PESCARA. Zdenek Zeman nasce a Praga il 12 maggio 1947. Figlio di Karel, primario ospedaliero, e Kvetuscia Vycpálek, casalinga[2], sorella di Cestmír Vycpálek, ex centrocampista di Slavia Praga e...
PESCARA. Zdenek Zeman nasce a Praga il 12 maggio 1947. Figlio di Karel, primario ospedaliero, e Kvetuscia Vycpálek, casalinga[2], sorella di Cestmír Vycpálek, ex centrocampista di Slavia Praga e della Nazionale cecoslovacca che negli anni 50 milita anche nella Juventus, nel Parma e nel Palermo. E proprio nel capoluogo siciliano accoglie suo nipote che si trasferisce sull’isola alla fine degli anni 60. Zdenek sin da bambino pratica vari sport (pattinaggio e hockey su ghiaccio, nuoto, pallamano e calcio). «Quando giocavo a pallone il mio soprannome era “pistone” perché in campo mi muovevo molto», racconta il tecnico del Pescara.
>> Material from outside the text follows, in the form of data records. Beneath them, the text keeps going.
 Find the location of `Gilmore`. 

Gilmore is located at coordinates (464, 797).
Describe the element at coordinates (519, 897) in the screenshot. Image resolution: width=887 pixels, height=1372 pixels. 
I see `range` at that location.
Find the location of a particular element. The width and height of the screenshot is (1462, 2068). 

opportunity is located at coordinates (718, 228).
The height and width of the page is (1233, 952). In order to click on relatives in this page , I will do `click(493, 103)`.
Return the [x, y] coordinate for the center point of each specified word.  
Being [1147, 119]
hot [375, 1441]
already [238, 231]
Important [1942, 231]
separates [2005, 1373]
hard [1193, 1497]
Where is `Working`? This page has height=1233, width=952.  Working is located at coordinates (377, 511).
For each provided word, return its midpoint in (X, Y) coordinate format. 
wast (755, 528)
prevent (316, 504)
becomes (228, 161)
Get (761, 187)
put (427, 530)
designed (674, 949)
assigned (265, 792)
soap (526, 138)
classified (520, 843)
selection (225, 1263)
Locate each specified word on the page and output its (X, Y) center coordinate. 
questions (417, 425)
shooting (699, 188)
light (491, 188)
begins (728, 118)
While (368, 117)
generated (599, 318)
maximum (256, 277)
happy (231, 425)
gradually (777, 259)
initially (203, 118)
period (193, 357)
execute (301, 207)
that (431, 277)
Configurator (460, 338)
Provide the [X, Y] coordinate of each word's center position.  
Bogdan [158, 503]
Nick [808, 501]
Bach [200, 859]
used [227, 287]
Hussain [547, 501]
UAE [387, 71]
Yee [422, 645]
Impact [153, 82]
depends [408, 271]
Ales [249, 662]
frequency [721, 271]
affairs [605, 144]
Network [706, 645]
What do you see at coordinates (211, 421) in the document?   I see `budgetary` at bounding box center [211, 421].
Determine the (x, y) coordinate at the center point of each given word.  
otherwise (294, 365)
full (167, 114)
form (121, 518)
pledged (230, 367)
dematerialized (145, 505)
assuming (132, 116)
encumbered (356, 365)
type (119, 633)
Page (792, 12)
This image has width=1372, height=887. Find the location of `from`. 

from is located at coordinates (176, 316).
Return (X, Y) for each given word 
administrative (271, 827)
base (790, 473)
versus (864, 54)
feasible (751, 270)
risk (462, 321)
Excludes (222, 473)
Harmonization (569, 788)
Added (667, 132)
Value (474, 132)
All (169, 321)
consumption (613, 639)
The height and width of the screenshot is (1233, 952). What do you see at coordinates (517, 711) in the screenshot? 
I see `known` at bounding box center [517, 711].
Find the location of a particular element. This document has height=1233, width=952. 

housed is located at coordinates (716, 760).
La sua formazione nelle giovanili dello Slavia Praga determina le sue idee calcistiche «Da piccolo, a Praga, mi dissero: “prendi quella posizione” e non “prendi quell'uomo”; da quel giorno, non ho più cambiato idea». Quando Zdenek è poco più che maggiorenne, in Cecoslovacchia c’è grande tensione. La notte tra il 20 e il 21 agosto 1968 i carri armati sovietici invadono Praga stroncando il progetto di Alexander Dubcek, il leader riformista della “Primavera di Praga” che voleva portare la democrazia nel Paese. Il 16 gennaio del 1969 Jan Palach, uno studente di filosofia, compie un gesto estremo di protesta. Si reca in piazza San Venceslao, al centro di Praga, si cosparge il corpo di benzina dandosi fuoco con un accendino. Muore dopo tre giorni e il suo gesto attira l'attenzione di tutto il mondo.
Zeman, che era già stato in Italia tre volte, nel 1969 decide di lasciare definitivamente Praga per stabilirsi a Palermo. In seguito si diploma all'Isef e, prima di diventare allenatore di calcio, insegna educazione fisica e si dedica alla pallamano e al nuoto. Proprio in piscina conosce Chiara Perricone, all’epoca nuotatrice, che gli darà due figli, Karel (nel 1977) ed Andrea (nel 1983). Nel 1974 inizia a lavorare nelle giovanili del club rosanero. Icona del calcio offensivo, sale alla ribalta del calcio a Foggia all’inizio degli anni 90. Il tecnico del Pescara allena anche Licata, Parma, Messina, Lazio, Roma, Fenerbahçe, Napoli, Salernitana, Avellino, Lecce, Brescia, Stella Rossa, Cagliari e Lugano. Lo scorso 4 marzo, in Sampdoria-Pescara, Zeman festeggia le 1000 panchine in carriera.(g.t.)